São Paulo – Exports from Brazil to Arab countries amounted to US$ 2.214 billion in January and February 2013, up 8% from the same period of last year, according to figures from the Brazilian Ministry of Development, Industry and Foreign Trade. Imports stood at US$ 1.46 billion, up 20%. As a result, Brazil’s surplus in trade with the region was down 10% to US$ 754 million.
There was an increase in shipments of sugar, poultry, iron ore, maize, coffee, steel pipes, paper, ethanol, barley and electric engines. On the other hand, sales declined for beef, wheat, aluminium, soybean oil, tobacco, construction machinery, livestock, petroleum coke and bitumen, eggs and footwear.
Among the major markets, exports increased to Saudi Arabia, United Arab Emirates, Oman, Libya and Tunisia. Exports declined to Egypt, Algeria, Bahrain, Iraq and Yemen.

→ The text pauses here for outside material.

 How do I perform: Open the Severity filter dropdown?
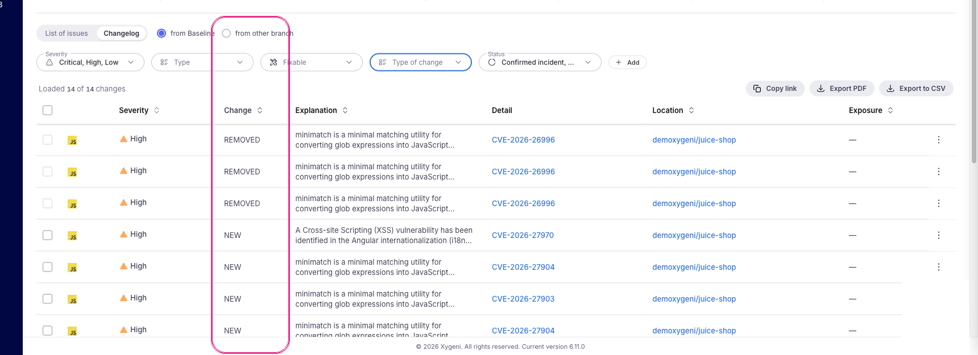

On the other hand, Brazil’s imports of crude oil, fertilizers, diesel oil, liquefied natural gas, plastics, fisheries, glass items, clothing items, special fabrics and lead. Imports dropped for naphtha, aviation kerosene, urea, sulphur, aluminium, rubber, chemicals, impregnated fabric, and vegetables.
Among the leading supplier countries, Brazil’s imports from Saudi Arabia, Qatar, the Emirates, Libya and Oman increased. Imports from Algeria, Kuwait, Morocco, Egypt and Tunisia declined.